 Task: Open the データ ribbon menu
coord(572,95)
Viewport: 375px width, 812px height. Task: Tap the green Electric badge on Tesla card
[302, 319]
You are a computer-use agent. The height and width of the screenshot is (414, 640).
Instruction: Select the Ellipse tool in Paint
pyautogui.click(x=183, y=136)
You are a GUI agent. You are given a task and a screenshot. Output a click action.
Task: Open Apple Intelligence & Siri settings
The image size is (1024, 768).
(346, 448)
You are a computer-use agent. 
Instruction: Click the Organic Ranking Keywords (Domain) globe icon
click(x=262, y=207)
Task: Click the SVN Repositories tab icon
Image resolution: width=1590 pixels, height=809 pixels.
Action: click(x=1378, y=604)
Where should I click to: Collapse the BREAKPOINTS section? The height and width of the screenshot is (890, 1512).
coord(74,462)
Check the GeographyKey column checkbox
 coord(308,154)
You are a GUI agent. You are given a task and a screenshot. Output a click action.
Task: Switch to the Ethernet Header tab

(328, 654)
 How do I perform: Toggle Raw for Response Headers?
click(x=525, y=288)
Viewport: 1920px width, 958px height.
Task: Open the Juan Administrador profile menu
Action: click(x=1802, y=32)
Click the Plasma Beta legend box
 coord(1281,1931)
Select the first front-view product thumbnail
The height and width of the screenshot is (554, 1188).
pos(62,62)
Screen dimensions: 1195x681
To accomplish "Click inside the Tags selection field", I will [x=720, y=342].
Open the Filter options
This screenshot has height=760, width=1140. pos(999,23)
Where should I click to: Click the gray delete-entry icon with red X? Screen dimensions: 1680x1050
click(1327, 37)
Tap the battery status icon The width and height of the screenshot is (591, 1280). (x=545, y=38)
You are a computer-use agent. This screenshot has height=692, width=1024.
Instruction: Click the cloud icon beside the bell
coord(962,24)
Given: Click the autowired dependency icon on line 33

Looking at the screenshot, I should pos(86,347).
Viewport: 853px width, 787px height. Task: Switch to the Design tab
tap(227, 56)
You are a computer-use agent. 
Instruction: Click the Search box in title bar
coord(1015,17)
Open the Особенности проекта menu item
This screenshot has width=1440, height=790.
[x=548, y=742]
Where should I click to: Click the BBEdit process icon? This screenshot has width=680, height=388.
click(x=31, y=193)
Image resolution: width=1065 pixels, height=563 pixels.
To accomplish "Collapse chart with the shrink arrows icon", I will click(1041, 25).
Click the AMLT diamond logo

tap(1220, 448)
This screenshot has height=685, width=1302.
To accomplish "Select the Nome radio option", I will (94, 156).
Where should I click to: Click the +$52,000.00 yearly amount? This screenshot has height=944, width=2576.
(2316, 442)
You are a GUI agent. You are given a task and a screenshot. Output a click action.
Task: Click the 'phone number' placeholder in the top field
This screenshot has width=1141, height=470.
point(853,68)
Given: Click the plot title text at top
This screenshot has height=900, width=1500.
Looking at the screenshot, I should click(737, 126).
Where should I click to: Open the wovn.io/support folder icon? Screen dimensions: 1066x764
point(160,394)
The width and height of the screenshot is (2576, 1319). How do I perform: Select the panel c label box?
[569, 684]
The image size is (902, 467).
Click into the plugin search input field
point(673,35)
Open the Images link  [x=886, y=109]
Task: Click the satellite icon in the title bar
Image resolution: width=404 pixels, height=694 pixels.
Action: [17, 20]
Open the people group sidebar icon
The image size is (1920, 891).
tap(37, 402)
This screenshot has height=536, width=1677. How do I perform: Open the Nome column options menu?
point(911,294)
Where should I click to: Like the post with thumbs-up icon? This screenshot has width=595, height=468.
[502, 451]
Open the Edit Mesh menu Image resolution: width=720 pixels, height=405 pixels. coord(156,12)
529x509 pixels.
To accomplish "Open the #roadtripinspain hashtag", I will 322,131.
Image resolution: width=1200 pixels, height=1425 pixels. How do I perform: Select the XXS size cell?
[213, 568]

ACTIVITY: From the material above, set down exactly the lines between the line holding "This screenshot has height=685, width=1302." and the line holding "Task: Click the satellite", inclusive. Include nothing else.

YOUR SOLUTION:
This screenshot has height=685, width=1302.
To accomplish "Select the Nome radio option", I will (94, 156).
Where should I click to: Click the +$52,000.00 yearly amount? This screenshot has height=944, width=2576.
(2316, 442)
You are a GUI agent. You are given a task and a screenshot. Output a click action.
Task: Click the 'phone number' placeholder in the top field
This screenshot has width=1141, height=470.
point(853,68)
Given: Click the plot title text at top
This screenshot has height=900, width=1500.
Looking at the screenshot, I should click(737, 126).
Where should I click to: Open the wovn.io/support folder icon? Screen dimensions: 1066x764
point(160,394)
The width and height of the screenshot is (2576, 1319). How do I perform: Select the panel c label box?
[569, 684]
The image size is (902, 467).
Click into the plugin search input field
point(673,35)
Open the Images link  [x=886, y=109]
Task: Click the satellite icon in the title bar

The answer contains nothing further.